Tormented Souls 2 – recenzja i opinia o grze [PS5]. Pan tu nie stał
Nie jestem fanką survival horrorów. A mimo to Tormented Souls darzę swego rodzaju sympatią – gra potrafiła zachwycić angażującymi zagadkami i staroszkolnym klimatem. Z niecierpliwością czekałam na sequel. Oto recenzja Tormented Souls 2.
Pierwsza część Tormented Souls zadebiutowała w 2021. Horror zebrał pozytywne recenzje (pod tym adresem znajdziecie naszą) i otrzymał parę nagród – i w sumie trudno się dziwić: twórcy pokazali, że mruganie oczkiem w stronę klasyków gatunku wychodzi im całkiem zgrabnie. Teraz Dual Effect wypuszcza sequel. Jeśli podobała wam się „jedynka”, to istnieje spore prawdopodobieństwo, że będziecie zadowoleni.
Tormented Souls 2 – fabuła i postacie
Fabuła Tormented Souls 2 stanowi bezpośrednią kontynuację wydarzeń z pierwszej części. Ponownie wchodzimy w buty Caroline Walker, która – jak się okazuje – ma dziwną tendencję do materializowania się w nawiedzonych miejscach. Po koszmarze z „jedynki” bohaterka ma nadzieję na powrót do normalnego życia. Niestety jej młodsza siostra Anna ma odmienne plany – coraz częściej odpływa w mrocznych wizjach i nieustannie bazgroli coś brzydkiego w notatniku.
By pomóc siostrze odnaleźć spokój ducha, Caroline zabiera ją do klasztoru w odległej mieścinie Villa Hess. Jak nietrudno zgadnąć, zamiast spokoju ducha na dziewczyny czeka tam coś zgoła odmiennego. Miastem rządzi niebezpieczny kult i Anna zostaje porwana. Zadaniem Caroline jest wydostanie siebie i siostry z ponurego miejsca.

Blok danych

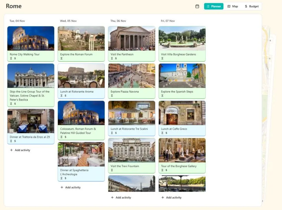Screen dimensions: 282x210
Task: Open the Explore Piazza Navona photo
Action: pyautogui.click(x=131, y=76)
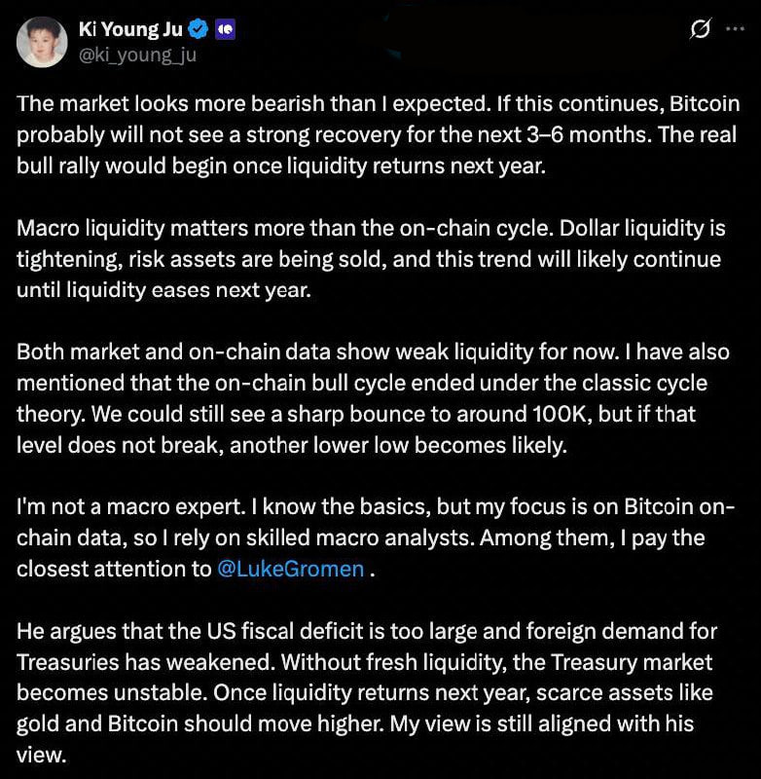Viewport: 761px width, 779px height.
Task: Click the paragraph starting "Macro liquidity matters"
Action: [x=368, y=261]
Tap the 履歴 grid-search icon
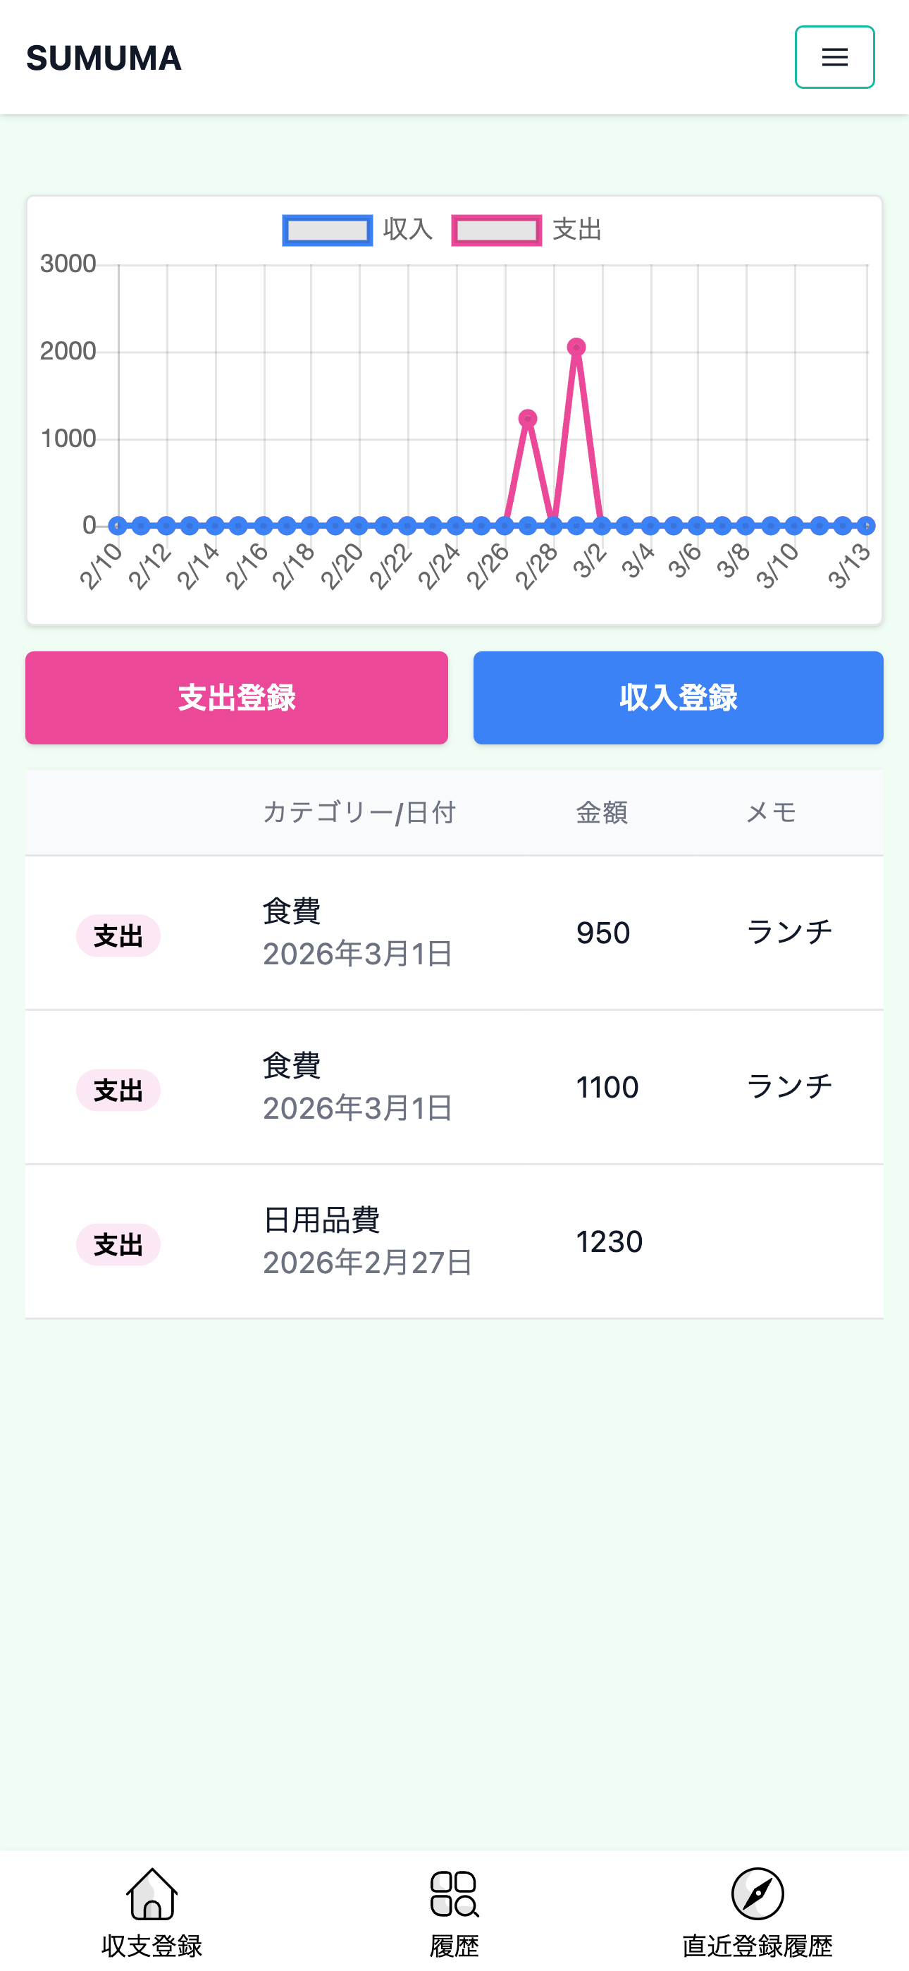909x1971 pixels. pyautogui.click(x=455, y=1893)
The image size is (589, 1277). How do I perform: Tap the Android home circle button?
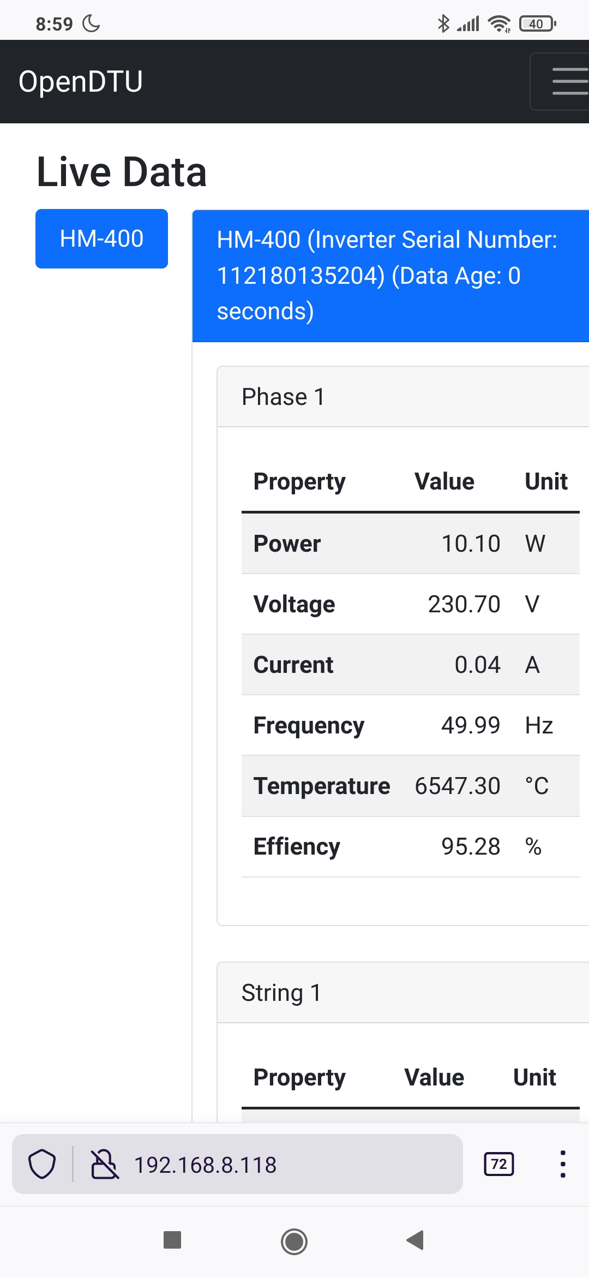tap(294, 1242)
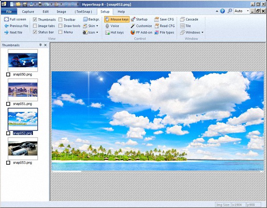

◆ Polecenie
Odpowiedz na poniższe pytania na podstawie recenzji gry Tormented Souls 2.
1. W którym roku zadebiutowała pierwsza część Tormented Souls?
2. Jak ma na imię młodsza siostra Caroline Walker?
3. Dokąd Caroline zabiera siostrę, by pomóc jej odnaleźć spokój ducha?

◆ Oczekiwana odpowiedź
1. Pierwsza część Tormented Souls zadebiutowała w 2021 roku.
2. Młodsza siostra Caroline Walker ma na imię Anna.
3. Caroline zabiera siostrę do klasztoru w odległej mieścinie Villa Hess.